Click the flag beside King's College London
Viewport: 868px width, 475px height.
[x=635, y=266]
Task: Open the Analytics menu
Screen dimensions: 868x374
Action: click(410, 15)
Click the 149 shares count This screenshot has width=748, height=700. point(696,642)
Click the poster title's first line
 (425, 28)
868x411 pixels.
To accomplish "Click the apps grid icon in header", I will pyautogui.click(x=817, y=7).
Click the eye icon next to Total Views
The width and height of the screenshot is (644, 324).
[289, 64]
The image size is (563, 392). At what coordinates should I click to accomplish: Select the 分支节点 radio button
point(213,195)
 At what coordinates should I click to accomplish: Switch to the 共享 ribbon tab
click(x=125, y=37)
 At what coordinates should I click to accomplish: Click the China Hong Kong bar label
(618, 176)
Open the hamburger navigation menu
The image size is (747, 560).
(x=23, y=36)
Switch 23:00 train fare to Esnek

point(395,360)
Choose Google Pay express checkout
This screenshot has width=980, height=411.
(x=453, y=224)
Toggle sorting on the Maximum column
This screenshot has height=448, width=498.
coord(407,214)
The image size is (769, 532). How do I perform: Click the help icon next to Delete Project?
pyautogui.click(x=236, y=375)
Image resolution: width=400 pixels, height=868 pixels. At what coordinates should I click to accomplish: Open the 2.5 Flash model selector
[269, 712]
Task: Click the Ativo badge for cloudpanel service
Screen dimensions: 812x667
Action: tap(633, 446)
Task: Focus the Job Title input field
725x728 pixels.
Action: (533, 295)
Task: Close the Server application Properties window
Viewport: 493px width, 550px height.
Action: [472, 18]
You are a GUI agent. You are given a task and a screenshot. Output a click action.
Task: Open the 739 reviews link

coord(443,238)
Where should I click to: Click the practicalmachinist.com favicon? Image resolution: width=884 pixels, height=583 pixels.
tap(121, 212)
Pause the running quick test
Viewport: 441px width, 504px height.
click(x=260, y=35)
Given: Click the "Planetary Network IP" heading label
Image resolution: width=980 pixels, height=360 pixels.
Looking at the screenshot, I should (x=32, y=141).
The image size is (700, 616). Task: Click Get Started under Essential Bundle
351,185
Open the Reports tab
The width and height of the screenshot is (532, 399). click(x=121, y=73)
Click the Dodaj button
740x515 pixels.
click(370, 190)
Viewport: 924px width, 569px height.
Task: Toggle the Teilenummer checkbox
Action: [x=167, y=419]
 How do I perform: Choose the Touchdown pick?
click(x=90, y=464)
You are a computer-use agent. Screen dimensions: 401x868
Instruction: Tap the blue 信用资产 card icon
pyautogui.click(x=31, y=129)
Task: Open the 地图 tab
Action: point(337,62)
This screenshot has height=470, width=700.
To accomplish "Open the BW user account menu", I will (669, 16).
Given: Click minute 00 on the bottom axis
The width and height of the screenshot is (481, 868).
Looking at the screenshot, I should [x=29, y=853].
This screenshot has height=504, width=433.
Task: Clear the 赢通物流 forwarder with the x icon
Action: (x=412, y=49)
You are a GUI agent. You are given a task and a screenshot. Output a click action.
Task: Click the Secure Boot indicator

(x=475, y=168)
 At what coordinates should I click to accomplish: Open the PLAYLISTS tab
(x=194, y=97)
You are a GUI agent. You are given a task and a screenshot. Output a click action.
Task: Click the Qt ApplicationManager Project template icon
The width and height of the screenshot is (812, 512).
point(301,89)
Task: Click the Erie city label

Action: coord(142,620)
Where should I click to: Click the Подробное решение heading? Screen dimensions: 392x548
————
§ **The problem**: Each record above is to be reproduced exactly, in full.

§ **Solution to this task**:
Click the flag beside King's College London
Viewport: 868px width, 475px height.
[x=635, y=266]
Task: Open the Analytics menu
Screen dimensions: 868x374
Action: click(410, 15)
Click the 149 shares count This screenshot has width=748, height=700. point(696,642)
Click the poster title's first line
 (425, 28)
868x411 pixels.
To accomplish "Click the apps grid icon in header", I will pyautogui.click(x=817, y=7).
Click the eye icon next to Total Views
The width and height of the screenshot is (644, 324).
[289, 64]
The image size is (563, 392). At what coordinates should I click to accomplish: Select the 分支节点 radio button
point(213,195)
 At what coordinates should I click to accomplish: Switch to the 共享 ribbon tab
click(x=125, y=37)
 At what coordinates should I click to accomplish: Click the China Hong Kong bar label
(618, 176)
Open the hamburger navigation menu
The image size is (747, 560).
(x=23, y=36)
Switch 23:00 train fare to Esnek

point(395,360)
Choose Google Pay express checkout
This screenshot has width=980, height=411.
(x=453, y=224)
Toggle sorting on the Maximum column
This screenshot has height=448, width=498.
coord(407,214)
The image size is (769, 532). How do I perform: Click the help icon next to Delete Project?
pyautogui.click(x=236, y=375)
Image resolution: width=400 pixels, height=868 pixels. At what coordinates should I click to accomplish: Open the 2.5 Flash model selector
[269, 712]
Task: Click the Ativo badge for cloudpanel service
Screen dimensions: 812x667
Action: tap(633, 446)
Task: Focus the Job Title input field
725x728 pixels.
Action: (533, 295)
Task: Close the Server application Properties window
Viewport: 493px width, 550px height.
Action: [472, 18]
You are a GUI agent. You are given a task and a screenshot. Output a click action.
Task: Open the 739 reviews link

coord(443,238)
Where should I click to: Click the practicalmachinist.com favicon? Image resolution: width=884 pixels, height=583 pixels.
tap(121, 212)
Pause the running quick test
Viewport: 441px width, 504px height.
click(x=260, y=35)
Given: Click the "Planetary Network IP" heading label
Image resolution: width=980 pixels, height=360 pixels.
Looking at the screenshot, I should (x=32, y=141).
The image size is (700, 616). Task: Click Get Started under Essential Bundle
351,185
Open the Reports tab
The width and height of the screenshot is (532, 399). click(x=121, y=73)
Click the Dodaj button
740x515 pixels.
click(370, 190)
Viewport: 924px width, 569px height.
Task: Toggle the Teilenummer checkbox
Action: [x=167, y=419]
 How do I perform: Choose the Touchdown pick?
click(x=90, y=464)
You are a computer-use agent. Screen dimensions: 401x868
Instruction: Tap the blue 信用资产 card icon
pyautogui.click(x=31, y=129)
Task: Open the 地图 tab
Action: point(337,62)
This screenshot has height=470, width=700.
To accomplish "Open the BW user account menu", I will (669, 16).
Given: Click minute 00 on the bottom axis
The width and height of the screenshot is (481, 868).
Looking at the screenshot, I should [x=29, y=853].
This screenshot has height=504, width=433.
Task: Clear the 赢通物流 forwarder with the x icon
Action: (x=412, y=49)
You are a GUI agent. You are given a task and a screenshot. Output a click action.
Task: Click the Secure Boot indicator

(x=475, y=168)
 At what coordinates should I click to accomplish: Open the PLAYLISTS tab
(x=194, y=97)
You are a GUI agent. You are given a task and a screenshot. Output a click action.
Task: Click the Qt ApplicationManager Project template icon
The width and height of the screenshot is (812, 512).
point(301,89)
Task: Click the Erie city label

Action: coord(142,620)
Where should I click to: Click the Подробное решение heading? Screen dimensions: 392x548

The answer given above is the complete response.